Comments (12)
Agreed. Even before I created dbtoyaml, I preferred the "single object" model for storing, e.g., table definitions, in a VCS. You can do that, manually, by using "dbtoyaml -t" repeatedly, but
- it is cumbersome when you have many tables, etc., (even if you script it, you could inadvertantly omit some), and
- the individual tablename.yaml files can't be simply concatenated for processing by yamltodb without pre-processing to remove redundant "schema xxx" lines.
In addition, I believe programmers and DBAs would prefer to store the textual definition of views and function source as separate objects (non-redundantly) in a nicely indented format rather the output from pyyaml. And yes, the serialization enhacement should be optional.

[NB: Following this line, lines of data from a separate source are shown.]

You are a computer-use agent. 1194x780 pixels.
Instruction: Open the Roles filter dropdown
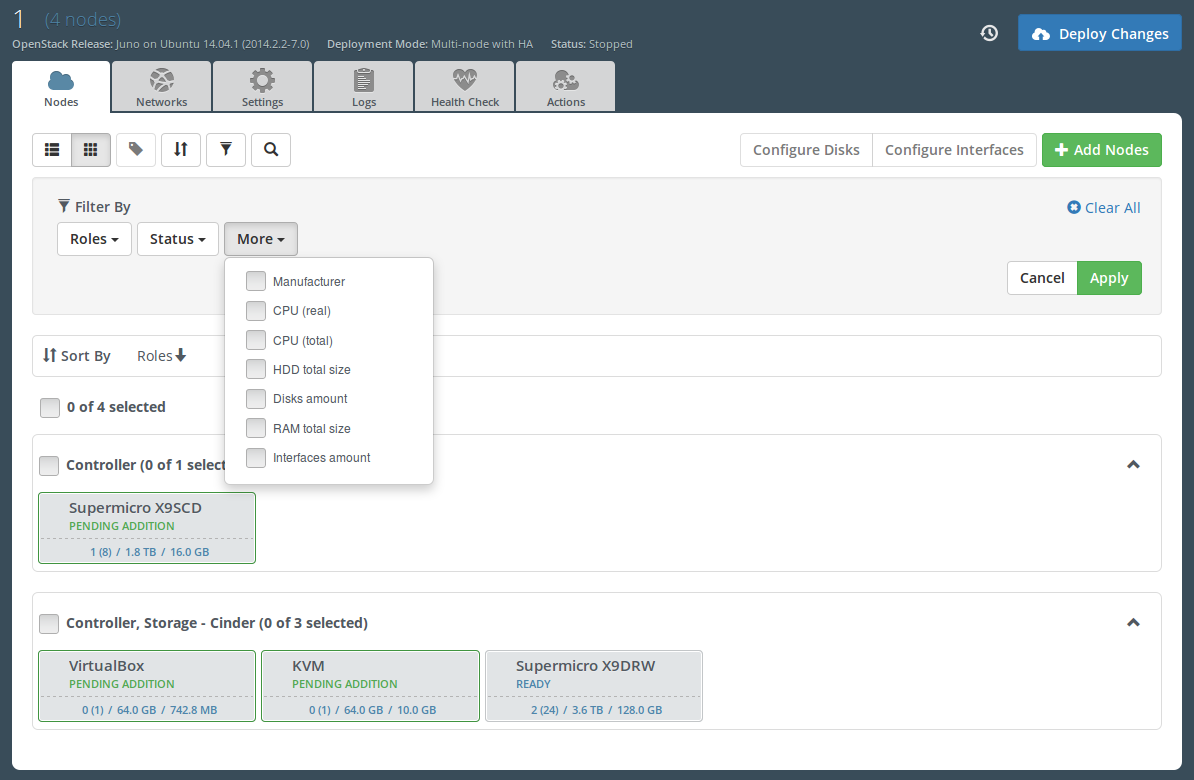(94, 239)
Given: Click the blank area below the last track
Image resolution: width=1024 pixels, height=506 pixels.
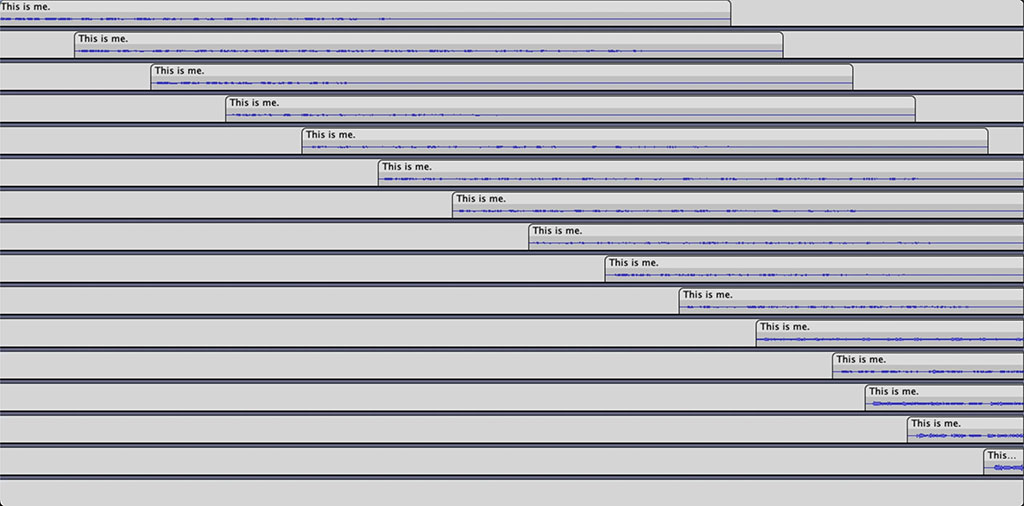Looking at the screenshot, I should tap(512, 493).
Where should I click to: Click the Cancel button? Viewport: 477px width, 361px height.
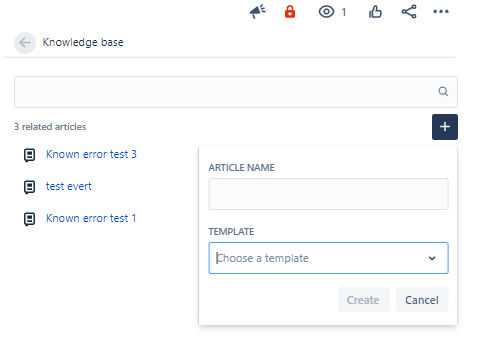(x=422, y=300)
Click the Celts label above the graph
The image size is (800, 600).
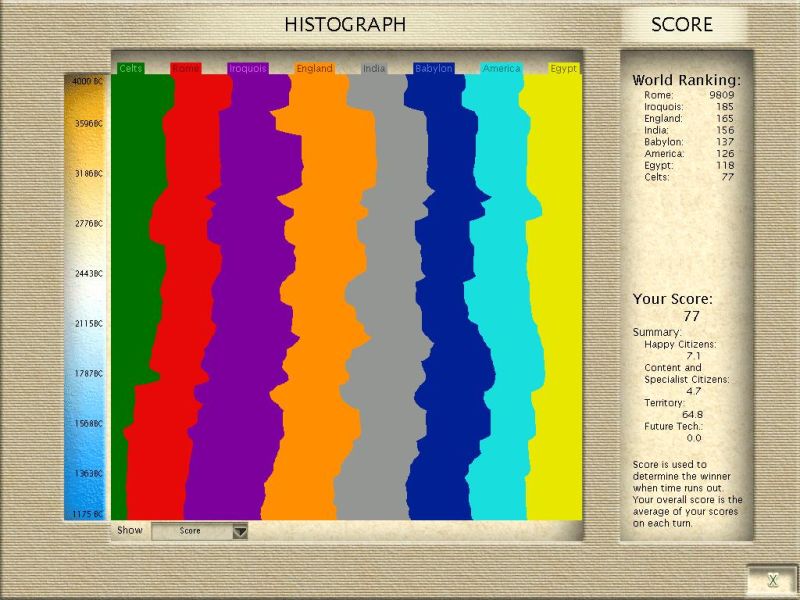(131, 69)
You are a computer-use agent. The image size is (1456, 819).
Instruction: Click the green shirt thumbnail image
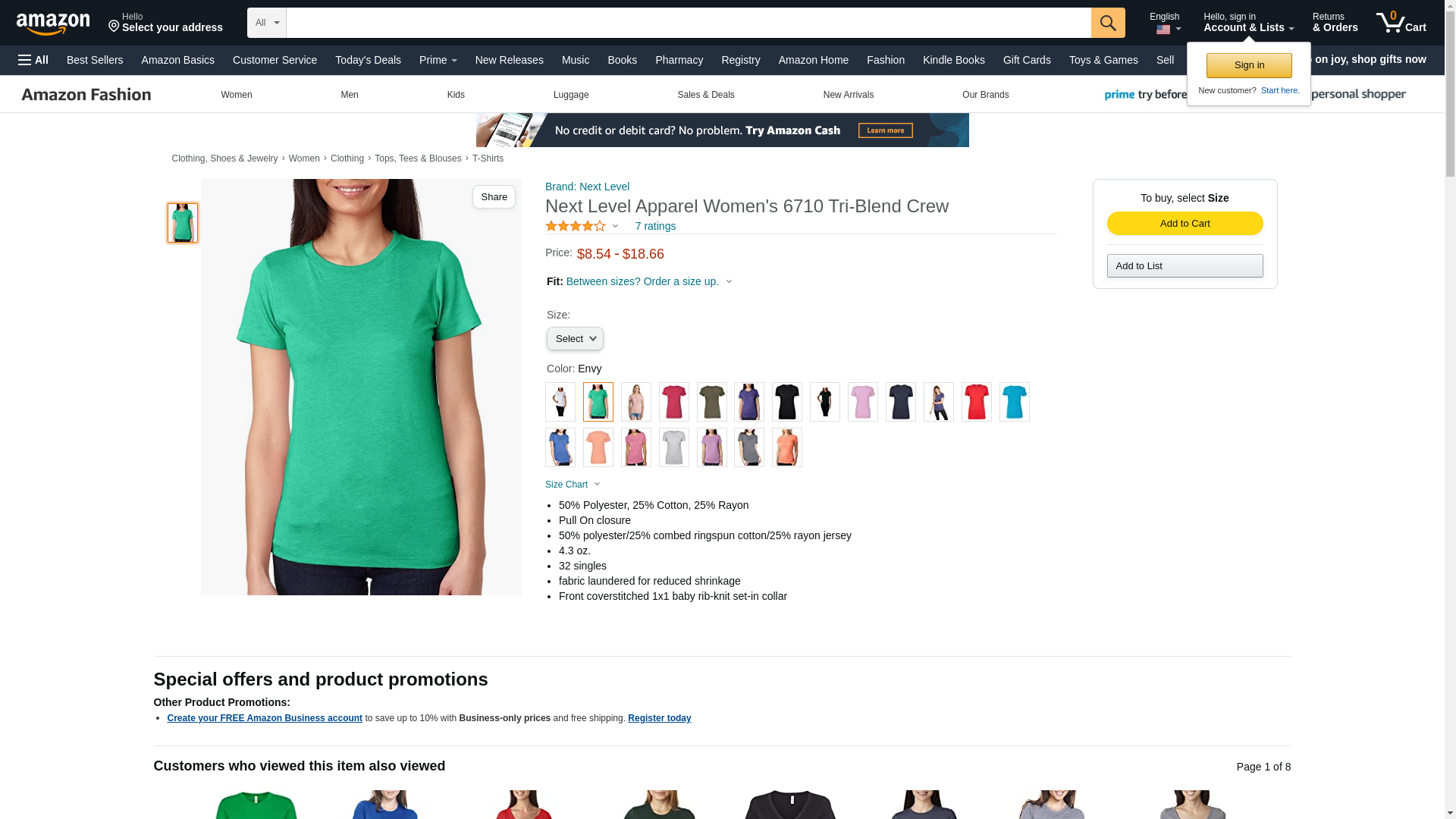(x=183, y=223)
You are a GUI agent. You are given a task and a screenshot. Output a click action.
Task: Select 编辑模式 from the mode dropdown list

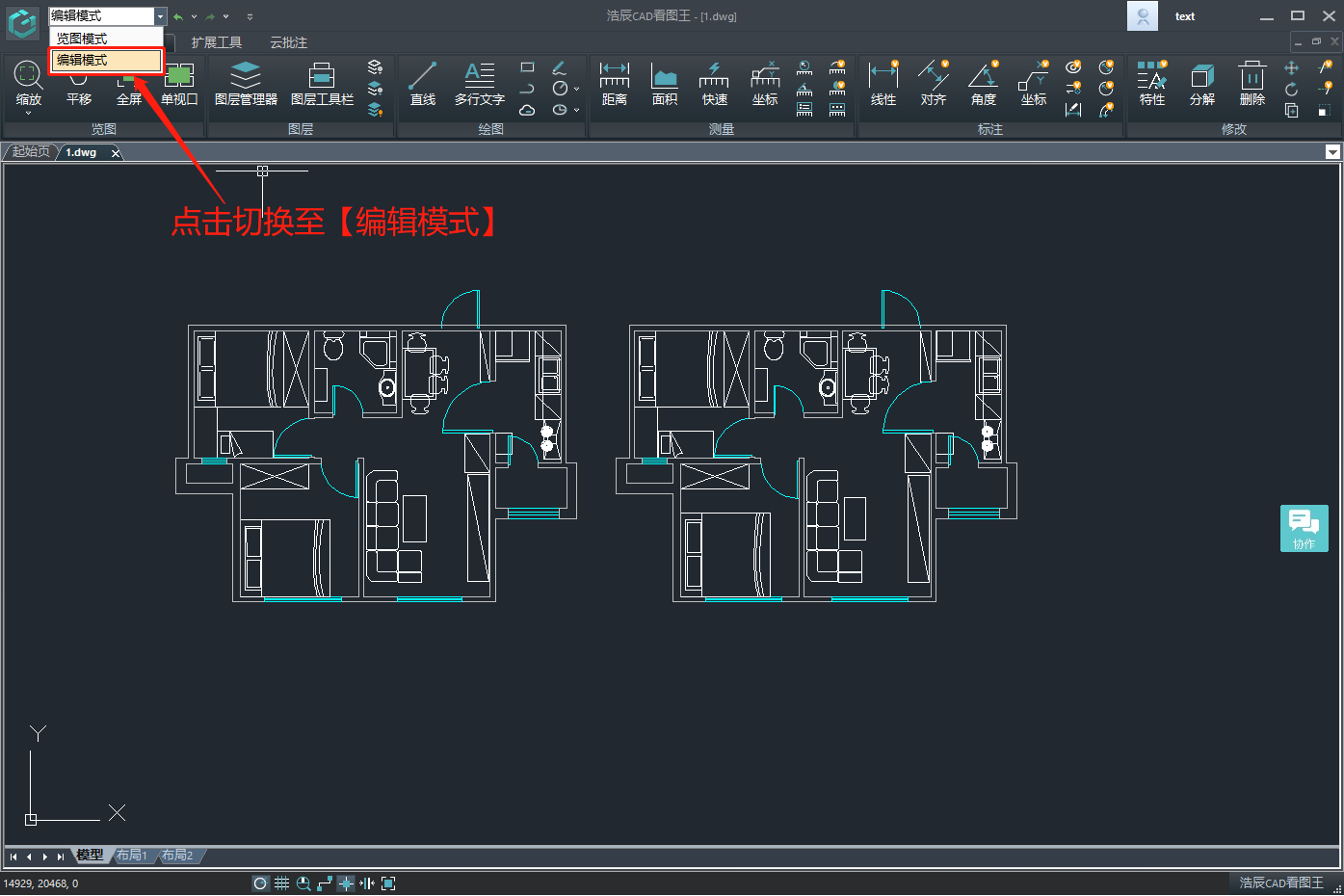[x=106, y=60]
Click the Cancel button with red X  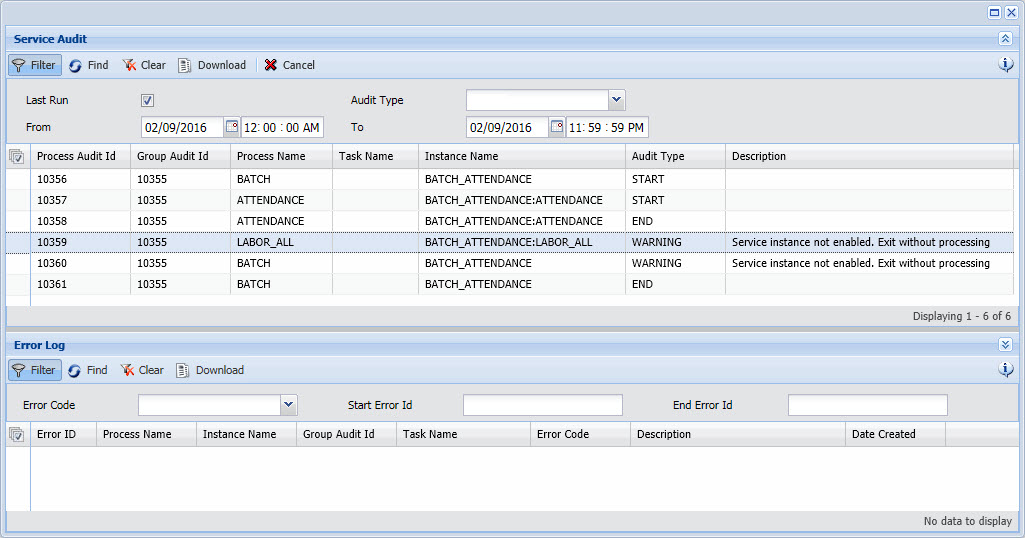(289, 65)
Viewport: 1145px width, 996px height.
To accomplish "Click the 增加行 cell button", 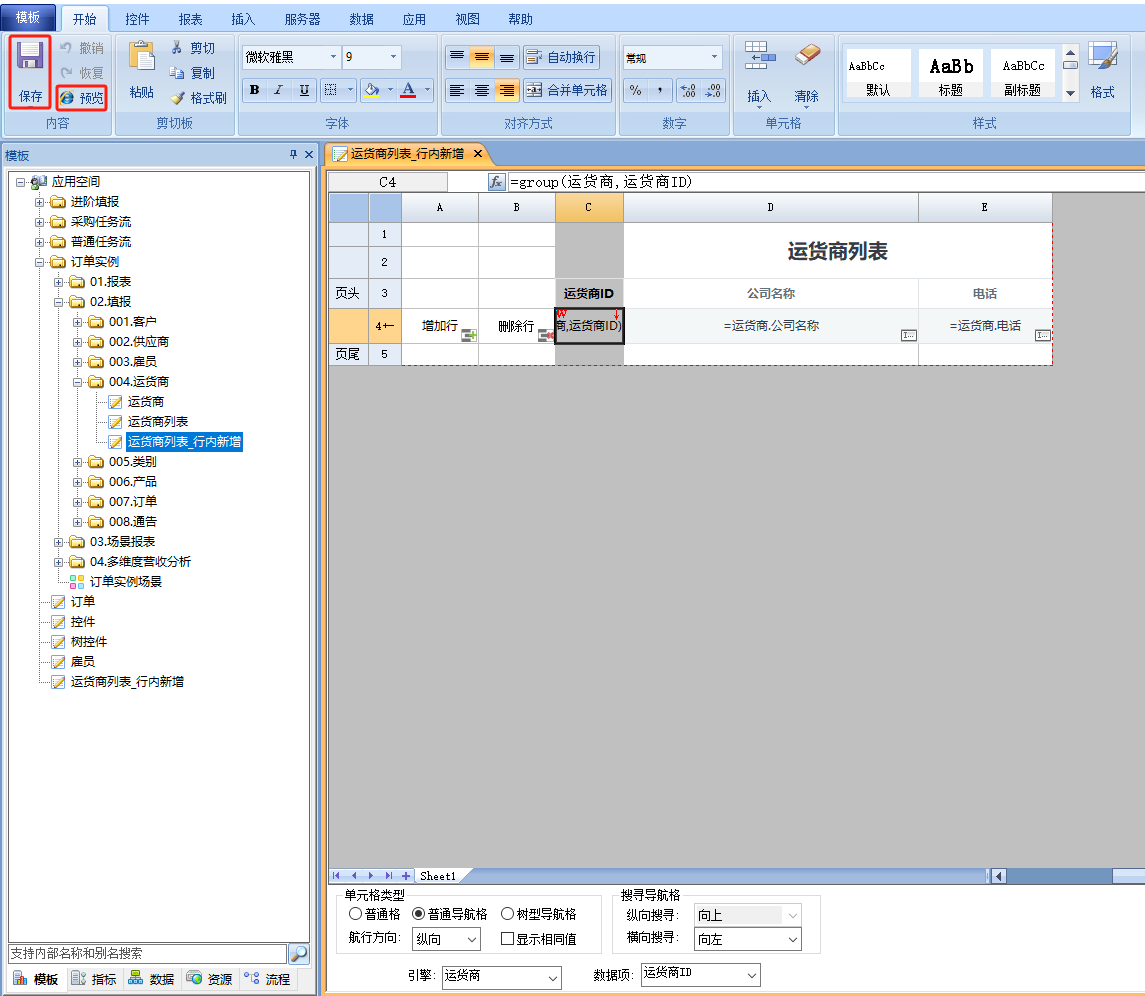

Thinking out loud, perhaps this could be prototyped with a script that serialized the "all in one" format to separate files, and a converse tool to merge them back for input to yamltodb.
from pyrseas.
In addition, I believe programmers and DBAs would prefer to store the textual definition of views and function source as separate objects (non-redundantly) in a nicely indented format rather the output from pyyaml. And yes, the serialization enhacement should be optional.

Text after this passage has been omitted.